İsveç’in eski Birleşmiş Milletler Büyükelçisi Piere Schori Prof. Wallensten’in yaptığı istatistik çalışmaların Dünyada çatışmaların azaldığını gösterdiğini, ancak Dünyanın stabil olmadığını, durumun daha kötüye gidebileceğini ve çatışma ve savaşların artabileceğini söyledi.

İsrail’in İran’a saldırması durumunda bunun yol açacağı sonuçların, Hindistan-Pakistan arasındaki anlaşmazlığın, Çeçenya, Kongo gibi ülkelerde var olan anlaşmazlıkların kaygı verici olduğuna dikkat çekti. Latin Amerika’da geçmişte görülen politik şiddetin yerini kriminal şiddetin aldığını, ABD’de her yıl 10 bin insanın silahla öldürüldüğünü ve oralarda olanları küçük çapta bir savaş olarak gördüğünü söyledi.

“Nasıl bir barış istiyoruz?” diye soran Schori “ Kalıcı bir barış istiyoruz. Barış anlaşmalarının kalıcı olabilmesi için demokrasi, gelişme ve barış üzerine inşa edilmesi gerekir. Demokrasi getirmedikçe yapılacak anlaşma kalıcı olmaz. Gelişme olmadıkça da kalıcı barış sağlanmaz” şeklinde konuştu.

Çatışmaların yaşandığı ülkelerden barış anlaşması yapanların % 40’ının 10 yıl içinde yeniden çatışmalara sahne olduğunu belirten Schori “Gelişme ve halkın demokratik sürece katılımını sağlayamadıkları, ekonomik ve sosyal reformları yaşama geçiremedikleri, anlaşmasının imzalanmasından sonra dış dünyanın ilgisi azaldığı için barış anlaşmaları kalıcı olamadı” dedi.

Barışın sağlanması için Birleşmiş Milletler’in ciddi sorumlulukları olduğu gibi olanakları da olduğuna dikkat çeken Schori ancak BM’nin sorumluluklarını yerine getirmediğini ifade etti. Birleşmiş Milletler’in demokrasi ve barışın sağlanabilmesi için ambargo silahını da yeterince kullanmadığını söyledi.

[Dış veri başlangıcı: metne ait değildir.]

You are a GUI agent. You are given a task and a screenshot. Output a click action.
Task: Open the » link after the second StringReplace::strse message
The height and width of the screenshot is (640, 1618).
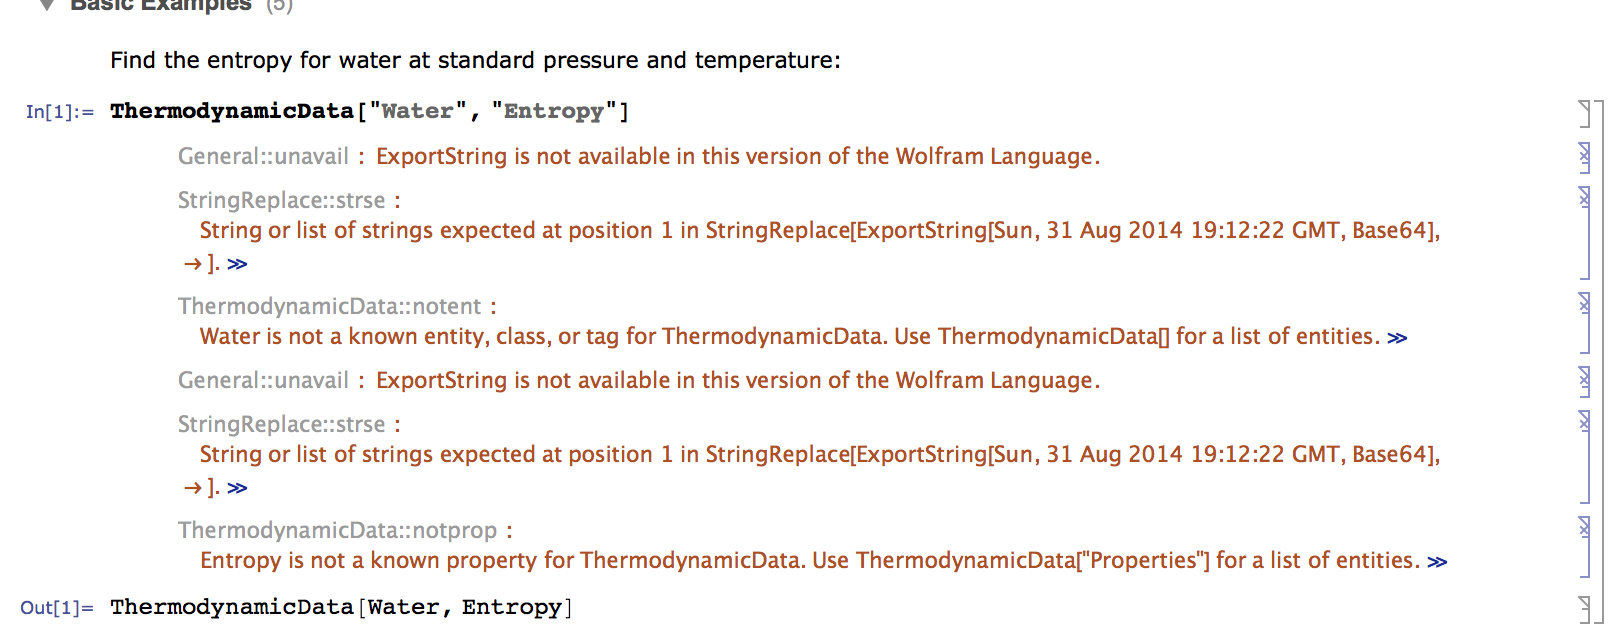pyautogui.click(x=237, y=488)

Prof. Lena Sommestad, İsveç’in silahlanma, çatışma, barış gibi konularda önemli bilimsel çalışmalar yaptığını, Prof. Wallensten’in aktardığı bilgileri önemli bulduğunu ancak İsveç Hükümetinin bu bilgileri politik çalışmalarda kullanma becerisini göstermediğini söyledi.

Hükümetin bu bilgileri çatışmaların barışcıl bir biçimde çözümlenmesi için kullanamadığını, silahsızlanma ve barışın sağlanması gibi hayati önemdeki sorunları gündemine almadığını ifade etti. Bu nedenle bu görevi yerine getirmenin kendilerine ve diğer muhalefet partilerine düştüğünü söyledi. Geçmişte İsveç’in tarafsız bir politika izlediğini, çatışmalarda arabuluculuk görevi üstlendiğini hatırlatan Sommasted gelinen aşamada İsveç’in bu özelliklerini yitirdiğini dile getirdi.